In his answer to Mr Farron, Mr Williamson said the term "failing to maintain standards" was based directly on veterinary records and could include a combination of welfare and behavioural issues.
Five further dogs were put down due to age or welfare concerns, he said, while the remaining reasons for euthanising the animals included a wide range of medical conditions.
Tod Bradbury, a campaign manager at charity Animal Aid, said: "Whilst it is pleasing to see that many ex-military dogs have been re-homed, it is also alarming to see so many euthanised for reasons such as 'failing to maintain standards', which can include 'behavioural issues'.
"These dogs are paying the price for being trained to be aggressive.

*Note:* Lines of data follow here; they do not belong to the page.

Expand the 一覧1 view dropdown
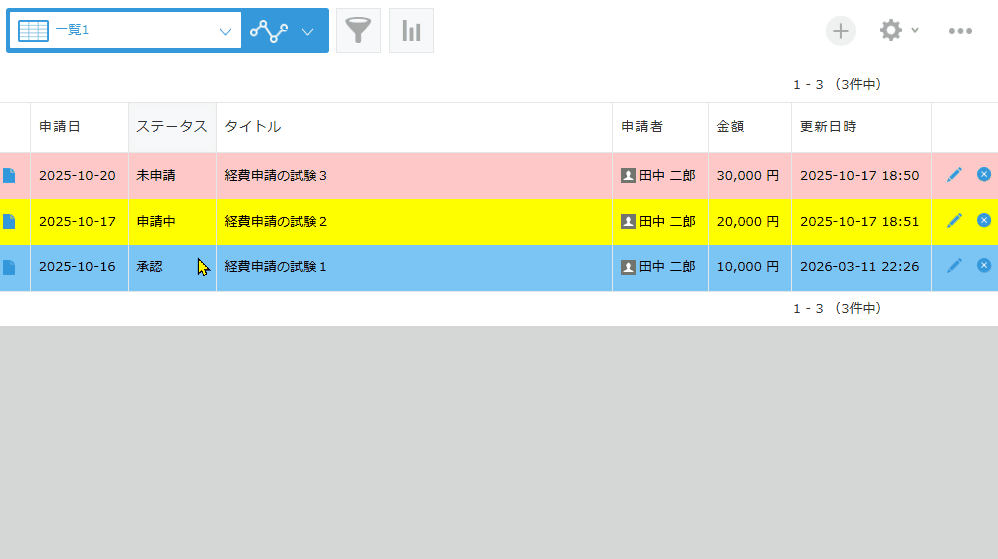The height and width of the screenshot is (559, 998). [x=224, y=31]
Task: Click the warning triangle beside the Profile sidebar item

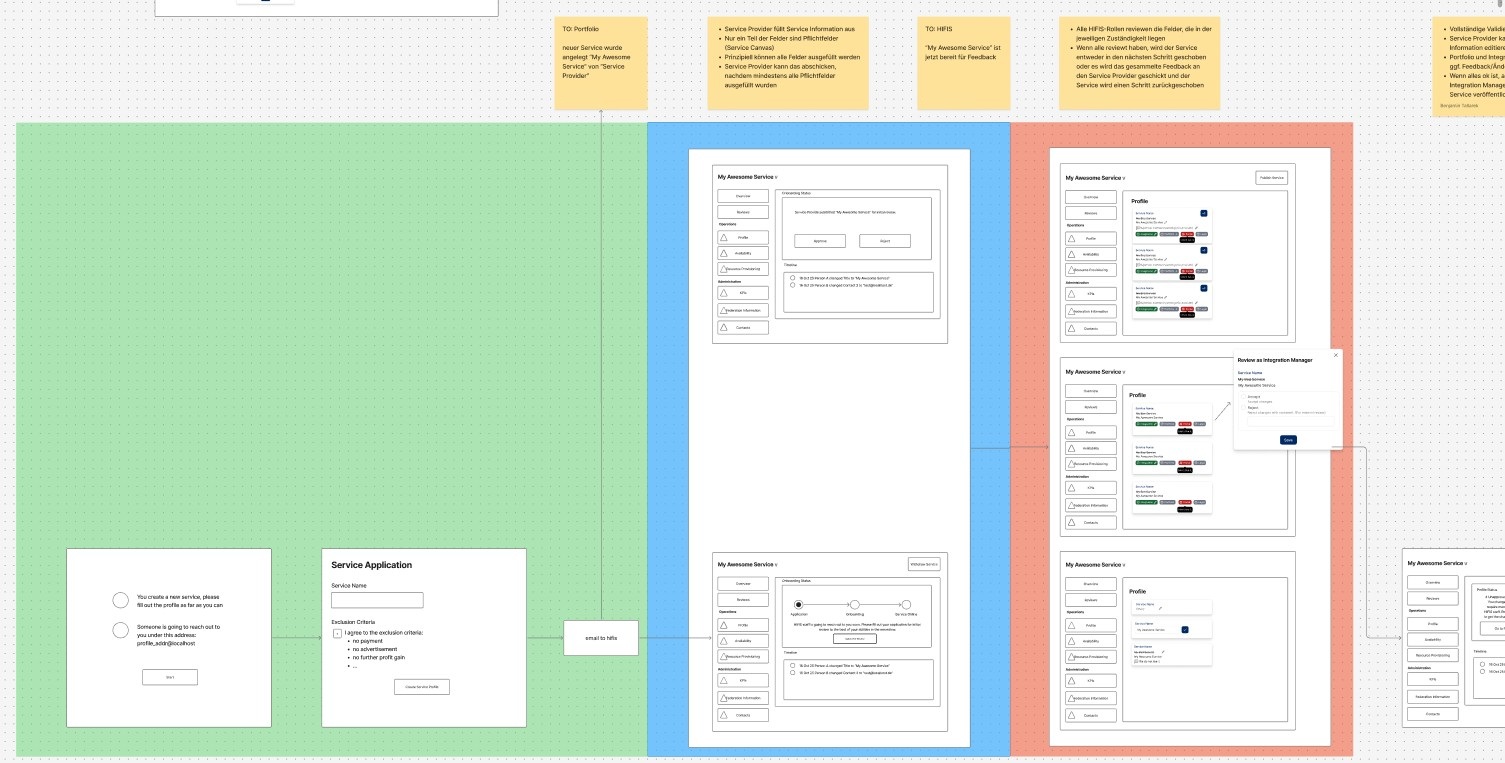Action: pos(724,238)
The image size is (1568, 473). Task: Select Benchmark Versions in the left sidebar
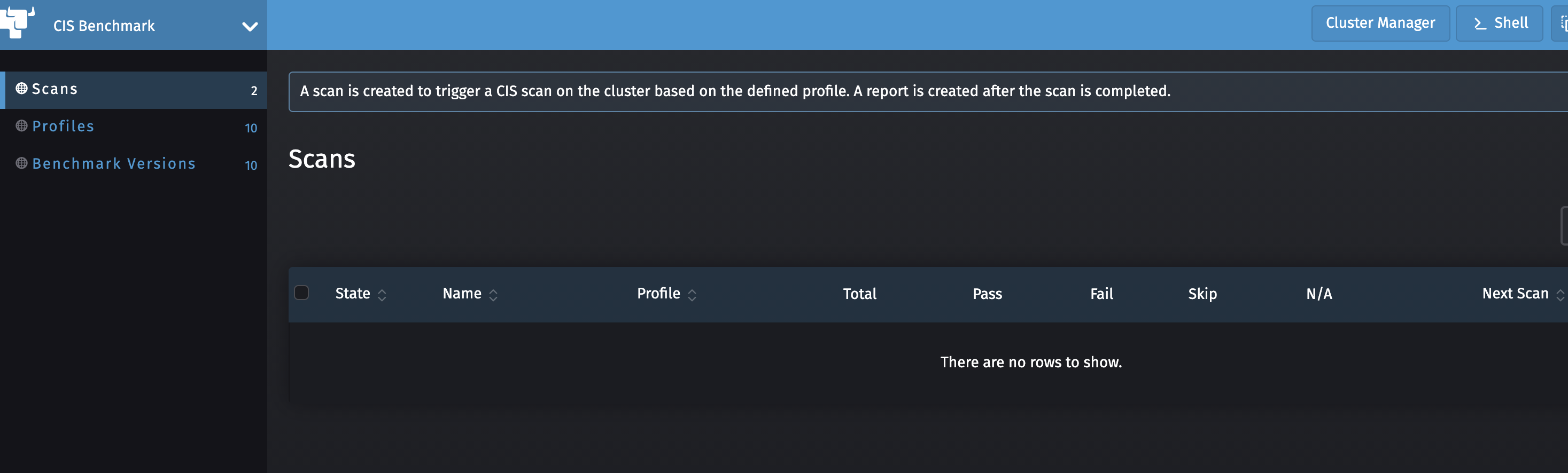(x=114, y=163)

And whilst these animals are often purported to be 'heroes', once their working lives are over they are often disposed of.

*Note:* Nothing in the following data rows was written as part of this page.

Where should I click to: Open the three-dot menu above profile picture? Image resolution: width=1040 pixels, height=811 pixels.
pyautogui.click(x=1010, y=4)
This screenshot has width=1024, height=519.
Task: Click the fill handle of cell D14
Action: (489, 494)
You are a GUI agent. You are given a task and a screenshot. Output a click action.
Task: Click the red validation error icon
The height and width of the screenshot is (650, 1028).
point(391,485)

"Whilst Animal Aid would prefer that no animals be used in warfare, we believe that - where possible - all 'working' dogs and animals should be restored to good mental and physical health, rather than killed out of convenience, and we hope that the MoD commit to doing just that."
Previous figures released to Parliament showed that in 2015/16, 79 military dogs were destroyed, including 40 which were judged unsuitable for re-homing.
Mr Williamson stepped in late last year to save two retired Army dogs which faced being destroyed because they were too aggressive to rehome.
He said: "Military working dogs provide an invaluable service to our troops, and every effort is made to rehome them at the end of their service life.
"Decisions are taken following an extensive assessment of the dogs and any potential new home.
"Sadly, there are some occasions where it is not possible to rehome, for example when the dog poses a risk to public safety.
"In such cases, decisions are taken following a full assessment by military veterinarians and dog behaviourist experts."